Last Updated: November 14, 2018 @ 3:07 PM

Maggie Gyllenhaal wanted to be a part of “The Kindergarten Teacher” as soon as she read the script and locked into its deeply flawed female protagonist — a character that is not often seen on the big screen.

“I’m always looking to shatter a fantasy,” Gyllenhaal told TheWrap’s Thom Geier at a Q&A following a screening of the film in New York on Thursday night. “I wonder if people don’t want [to see] their mothers — to see women as broken and shattered and flawed and confused as we actually are. What works about the movie is she could be our friend, our sister, our neighbor, until she really collapses.” 

In the film, which was released on Netflix last month, Gyllenhaal plays a kindergarten teacher who tries to protect the artistic talent of one of her students and soon crosses the line into obsession. The film is an adaptation of a 2015 Israeli film of the same name, and premiered at the Sundance Film Festival in January. 
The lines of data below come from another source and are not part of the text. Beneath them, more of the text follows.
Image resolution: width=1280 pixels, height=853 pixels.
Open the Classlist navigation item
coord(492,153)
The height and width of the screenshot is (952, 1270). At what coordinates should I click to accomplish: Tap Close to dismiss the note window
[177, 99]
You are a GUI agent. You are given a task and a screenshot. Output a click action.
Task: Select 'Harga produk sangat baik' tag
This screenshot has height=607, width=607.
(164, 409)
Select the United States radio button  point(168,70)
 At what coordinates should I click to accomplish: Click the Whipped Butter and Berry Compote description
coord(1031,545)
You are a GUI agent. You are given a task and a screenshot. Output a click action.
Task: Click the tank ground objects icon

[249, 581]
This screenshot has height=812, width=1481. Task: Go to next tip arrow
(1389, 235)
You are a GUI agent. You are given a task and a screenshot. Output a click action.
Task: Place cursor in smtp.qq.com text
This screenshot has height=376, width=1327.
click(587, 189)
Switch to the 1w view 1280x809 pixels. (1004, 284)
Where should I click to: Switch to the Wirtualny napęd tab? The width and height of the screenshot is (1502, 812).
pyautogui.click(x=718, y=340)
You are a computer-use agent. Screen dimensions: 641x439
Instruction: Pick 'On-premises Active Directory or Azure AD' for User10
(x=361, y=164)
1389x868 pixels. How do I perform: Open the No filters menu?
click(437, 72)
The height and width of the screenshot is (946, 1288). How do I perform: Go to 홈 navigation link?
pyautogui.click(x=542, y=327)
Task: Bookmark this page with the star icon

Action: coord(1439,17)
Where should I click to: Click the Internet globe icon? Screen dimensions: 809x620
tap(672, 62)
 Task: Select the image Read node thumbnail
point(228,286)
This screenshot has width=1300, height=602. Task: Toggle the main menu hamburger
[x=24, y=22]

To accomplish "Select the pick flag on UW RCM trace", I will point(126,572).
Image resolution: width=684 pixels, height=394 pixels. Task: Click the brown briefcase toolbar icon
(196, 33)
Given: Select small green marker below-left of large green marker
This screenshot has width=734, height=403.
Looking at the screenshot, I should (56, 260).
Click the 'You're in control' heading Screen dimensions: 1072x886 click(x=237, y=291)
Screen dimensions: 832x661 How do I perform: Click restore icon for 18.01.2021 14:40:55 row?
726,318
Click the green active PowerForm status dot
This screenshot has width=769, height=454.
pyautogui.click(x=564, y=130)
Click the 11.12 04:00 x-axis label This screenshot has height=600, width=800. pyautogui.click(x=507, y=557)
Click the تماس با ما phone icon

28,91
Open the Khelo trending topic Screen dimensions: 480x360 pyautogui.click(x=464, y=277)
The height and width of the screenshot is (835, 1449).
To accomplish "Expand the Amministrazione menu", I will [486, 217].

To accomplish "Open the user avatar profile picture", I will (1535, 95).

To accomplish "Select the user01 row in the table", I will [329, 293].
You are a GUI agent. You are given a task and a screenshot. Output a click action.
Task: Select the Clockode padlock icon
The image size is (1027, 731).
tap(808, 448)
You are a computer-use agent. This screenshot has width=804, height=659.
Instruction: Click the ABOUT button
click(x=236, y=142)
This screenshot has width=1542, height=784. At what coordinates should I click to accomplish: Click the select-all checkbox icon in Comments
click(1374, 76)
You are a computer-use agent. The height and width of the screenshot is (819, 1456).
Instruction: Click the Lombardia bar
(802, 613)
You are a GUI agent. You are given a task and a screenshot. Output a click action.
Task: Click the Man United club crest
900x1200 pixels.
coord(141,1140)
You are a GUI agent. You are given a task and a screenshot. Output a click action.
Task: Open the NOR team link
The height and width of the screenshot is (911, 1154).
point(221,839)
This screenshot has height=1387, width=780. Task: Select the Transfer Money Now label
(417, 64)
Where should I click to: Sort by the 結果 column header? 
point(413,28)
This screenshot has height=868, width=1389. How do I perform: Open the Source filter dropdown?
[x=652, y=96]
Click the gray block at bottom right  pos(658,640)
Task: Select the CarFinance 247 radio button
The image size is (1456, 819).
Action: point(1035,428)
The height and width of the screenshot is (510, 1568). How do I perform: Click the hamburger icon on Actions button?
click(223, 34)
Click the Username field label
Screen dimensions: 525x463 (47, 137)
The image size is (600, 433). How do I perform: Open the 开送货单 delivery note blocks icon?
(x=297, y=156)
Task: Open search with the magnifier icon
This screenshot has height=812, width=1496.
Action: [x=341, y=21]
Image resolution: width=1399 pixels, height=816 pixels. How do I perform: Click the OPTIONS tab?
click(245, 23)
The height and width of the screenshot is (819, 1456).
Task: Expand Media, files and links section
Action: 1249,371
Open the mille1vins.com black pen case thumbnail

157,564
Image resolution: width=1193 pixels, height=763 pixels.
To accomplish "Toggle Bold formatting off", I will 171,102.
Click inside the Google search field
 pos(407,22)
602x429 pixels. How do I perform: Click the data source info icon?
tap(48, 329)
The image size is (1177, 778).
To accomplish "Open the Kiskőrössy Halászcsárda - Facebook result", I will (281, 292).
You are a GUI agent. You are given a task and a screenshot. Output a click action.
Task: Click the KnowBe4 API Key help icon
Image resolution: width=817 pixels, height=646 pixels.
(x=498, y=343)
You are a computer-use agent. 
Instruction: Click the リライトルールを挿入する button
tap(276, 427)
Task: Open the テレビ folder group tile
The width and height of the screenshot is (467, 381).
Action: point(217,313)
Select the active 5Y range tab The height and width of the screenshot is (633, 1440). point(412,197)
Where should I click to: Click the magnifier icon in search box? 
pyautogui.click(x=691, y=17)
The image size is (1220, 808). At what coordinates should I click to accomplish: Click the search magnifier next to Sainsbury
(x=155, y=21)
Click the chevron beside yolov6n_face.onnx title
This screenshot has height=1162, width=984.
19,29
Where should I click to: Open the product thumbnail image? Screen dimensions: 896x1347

Gyllenhaal credited the female team behind “The Kindergarten Teacher” — including its writer/director Sarah Colangelo — for the film’s nuanced portrayal of a troubled female character. “If women are at the helm of something, and they do give themselves space to represent something real and human, it won’t be a fantasy of what a woman is. It will be a very complicated version of what a woman is,” she said.  

The film was shot in 22 days in New York City with “no money,” so Gyllenhaal said that Netflix’s acquisition of it was a total game-changer.

“[Netflix] told me how many people had seen the movie in the first 10 days, and I was actually, absolutely astonished,” she said. “And the reason I say that is because this is a complicated, difficult movie that requires care and attention and thinking, and I think for a really long time, people have not had access to that unless they live in really big cities [with] art houses.”